Data supplied:
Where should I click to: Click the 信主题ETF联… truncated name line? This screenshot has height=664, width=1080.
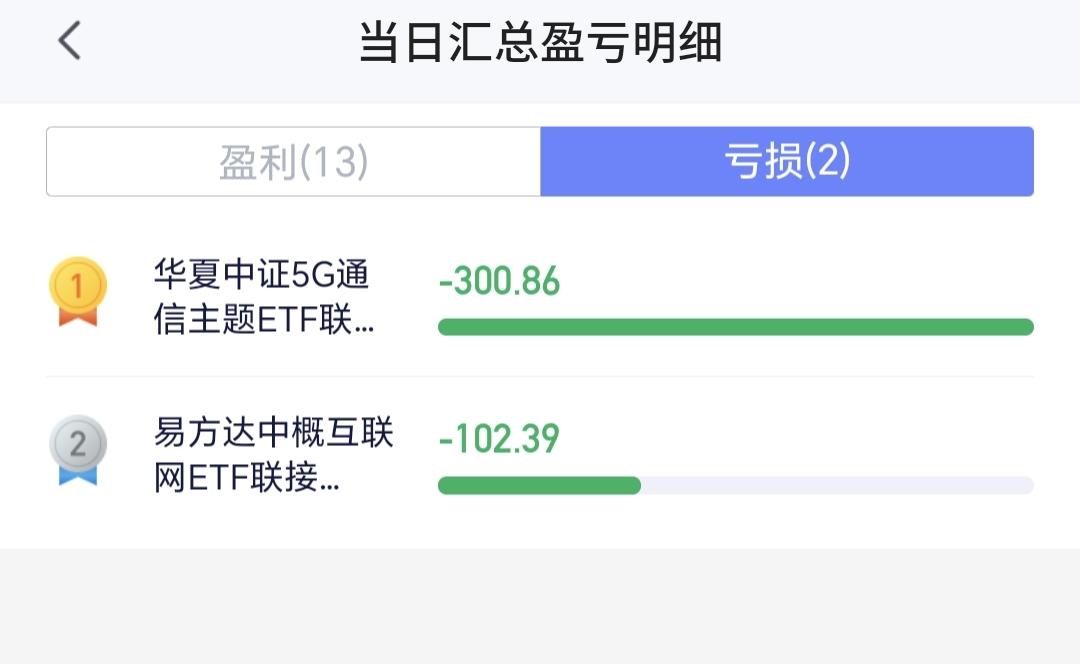[x=264, y=320]
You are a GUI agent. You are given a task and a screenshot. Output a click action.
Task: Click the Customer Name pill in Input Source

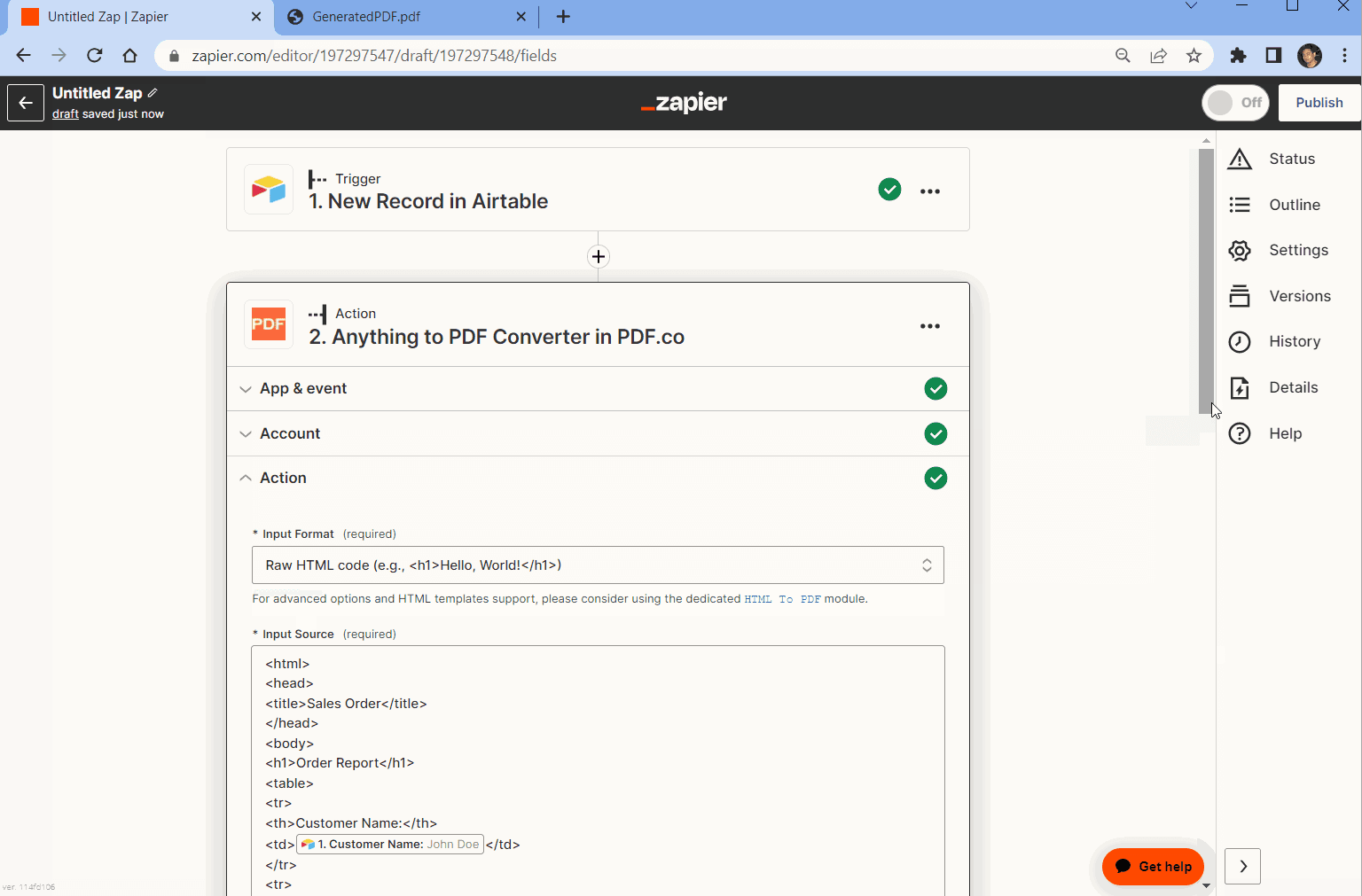click(390, 845)
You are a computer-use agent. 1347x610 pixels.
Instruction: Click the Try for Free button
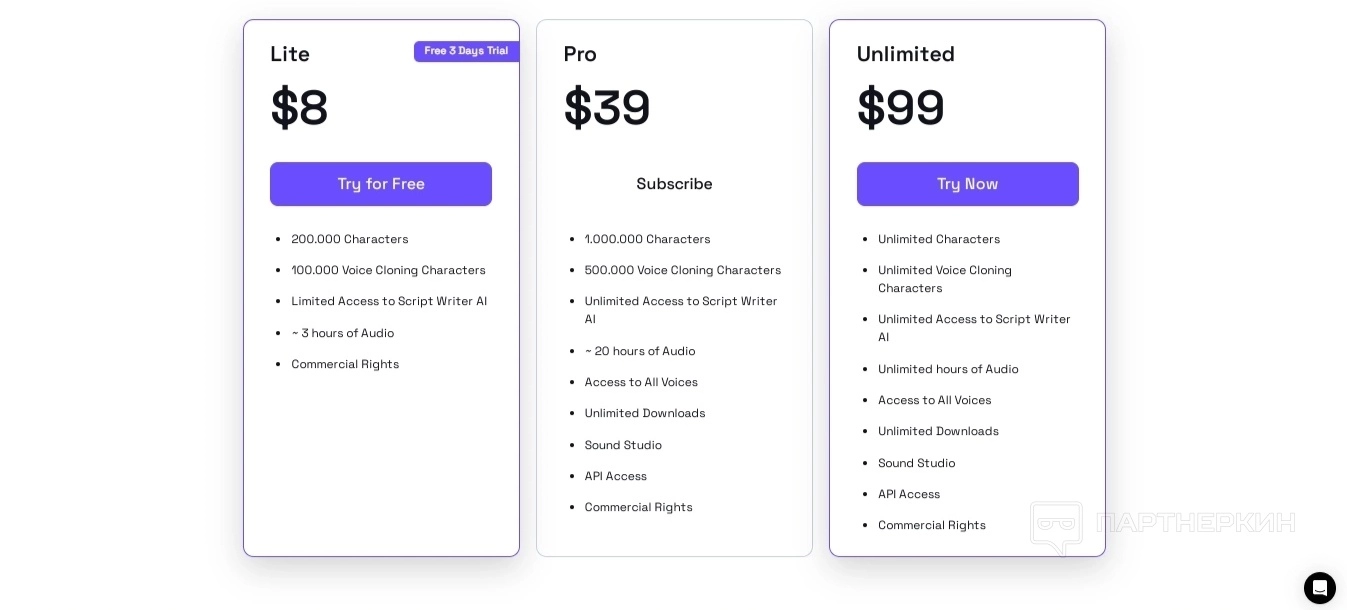(380, 184)
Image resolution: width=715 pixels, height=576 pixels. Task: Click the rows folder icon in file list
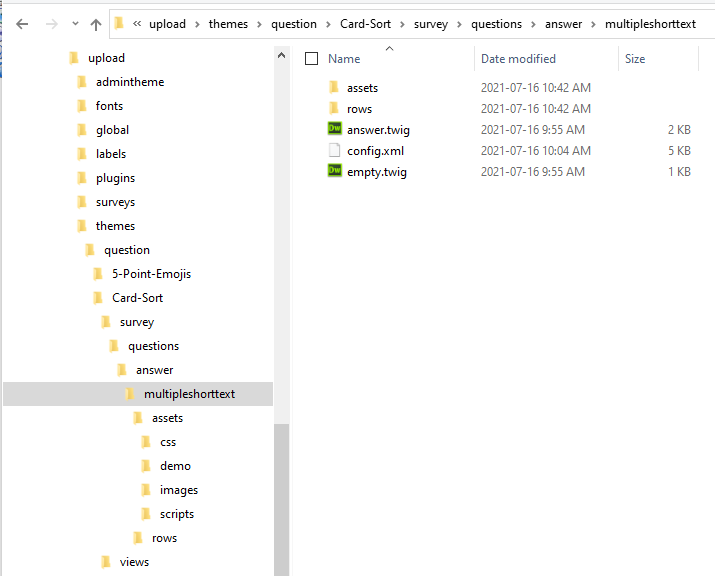tap(335, 108)
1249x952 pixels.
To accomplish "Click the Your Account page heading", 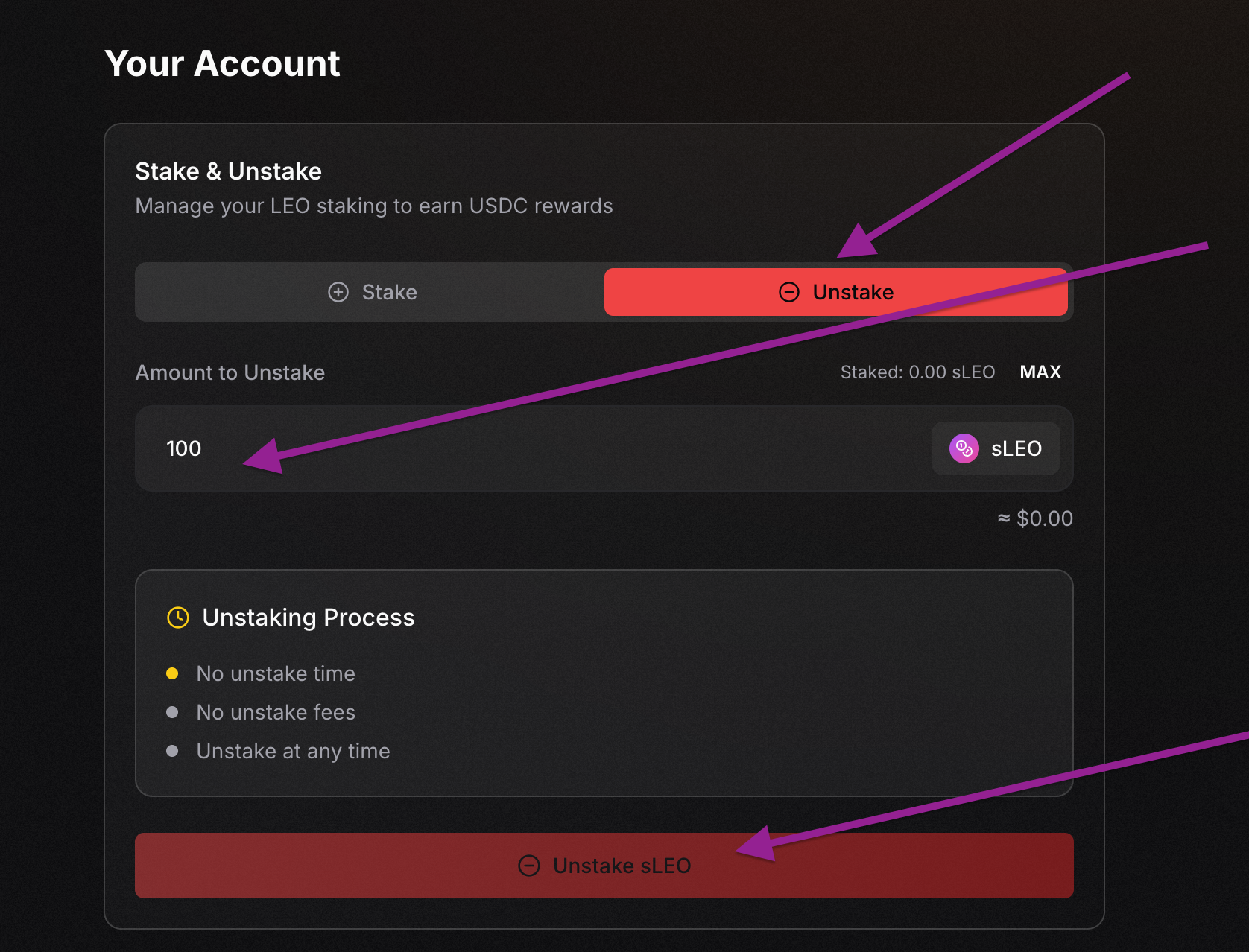I will tap(222, 63).
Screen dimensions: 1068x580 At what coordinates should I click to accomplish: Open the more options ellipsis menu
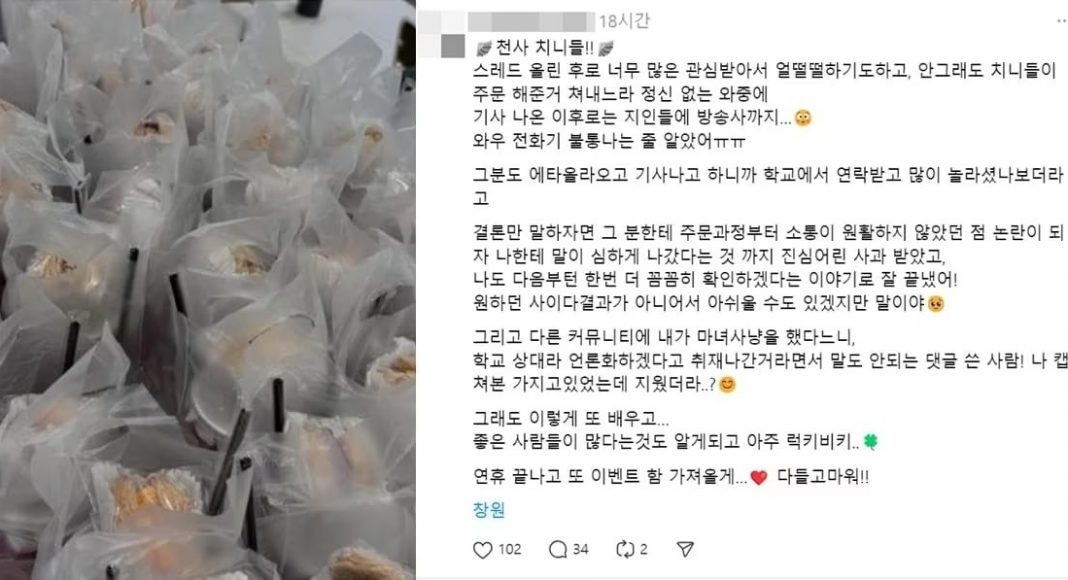tap(1061, 21)
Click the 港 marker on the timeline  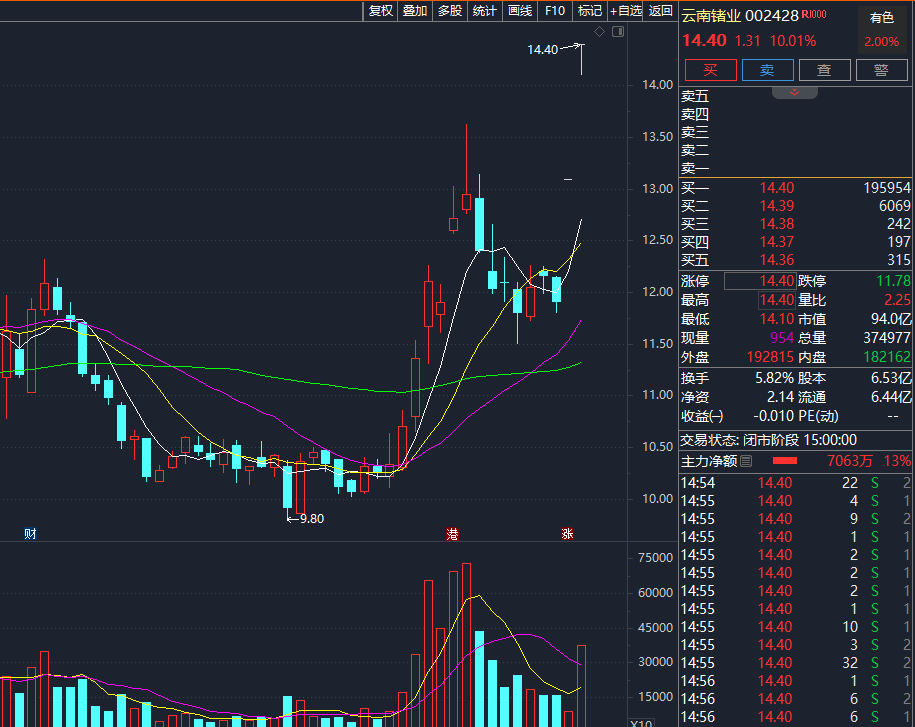tap(453, 534)
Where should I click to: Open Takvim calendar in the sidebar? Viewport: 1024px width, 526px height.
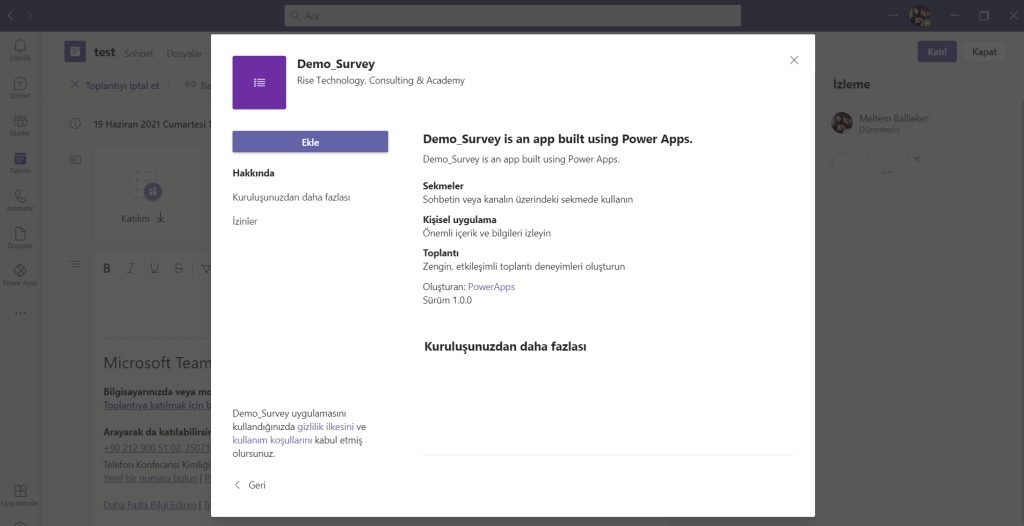pyautogui.click(x=20, y=163)
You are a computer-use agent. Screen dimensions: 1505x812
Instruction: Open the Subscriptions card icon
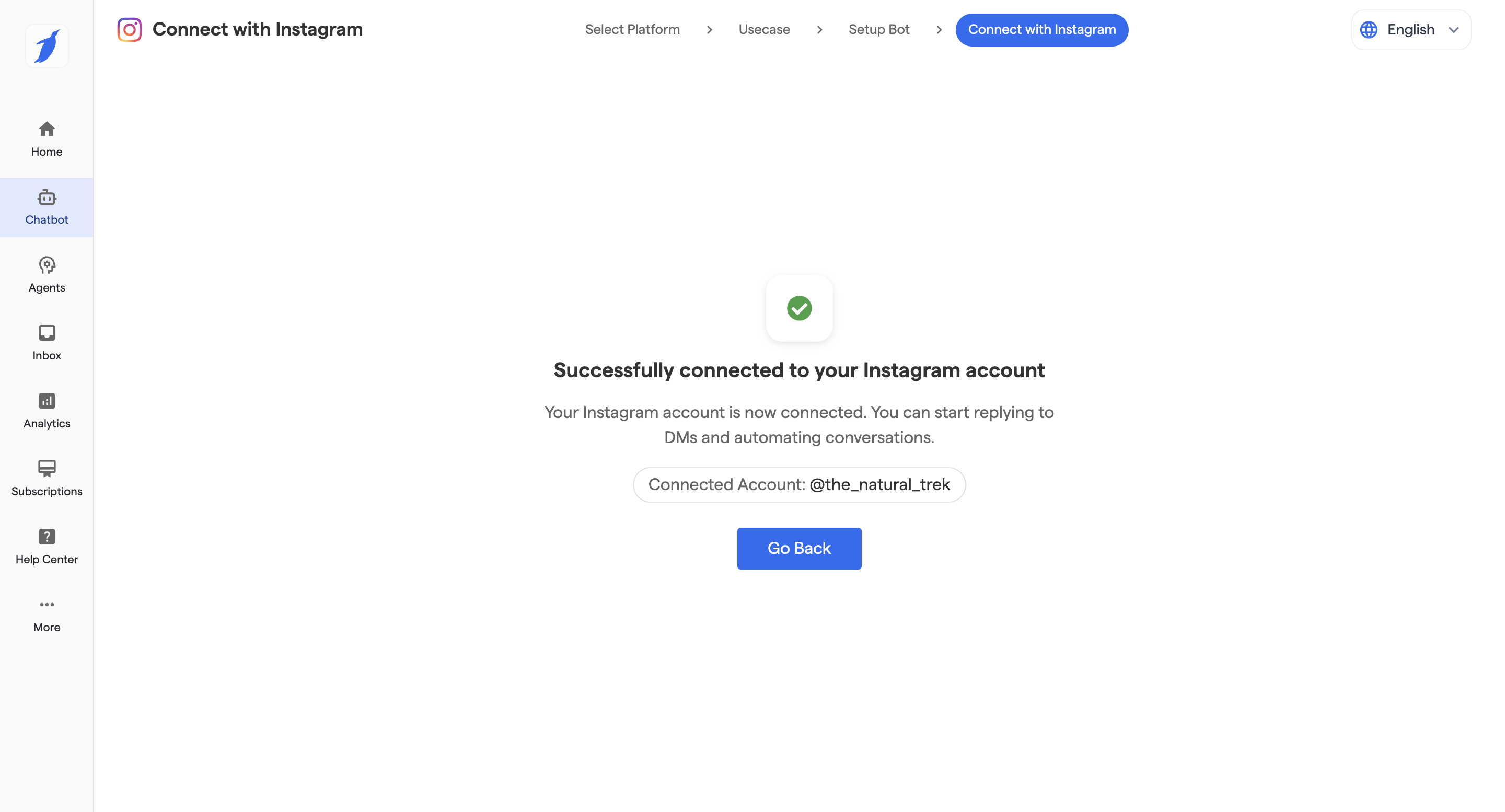pos(47,469)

Assigned task:
From the data above, copy each line where the string "computer" appears.

Output:
You are a computer-use agent. 1347x610 pixels.
You are a computer-use agent. Screen dimensions: 1505x812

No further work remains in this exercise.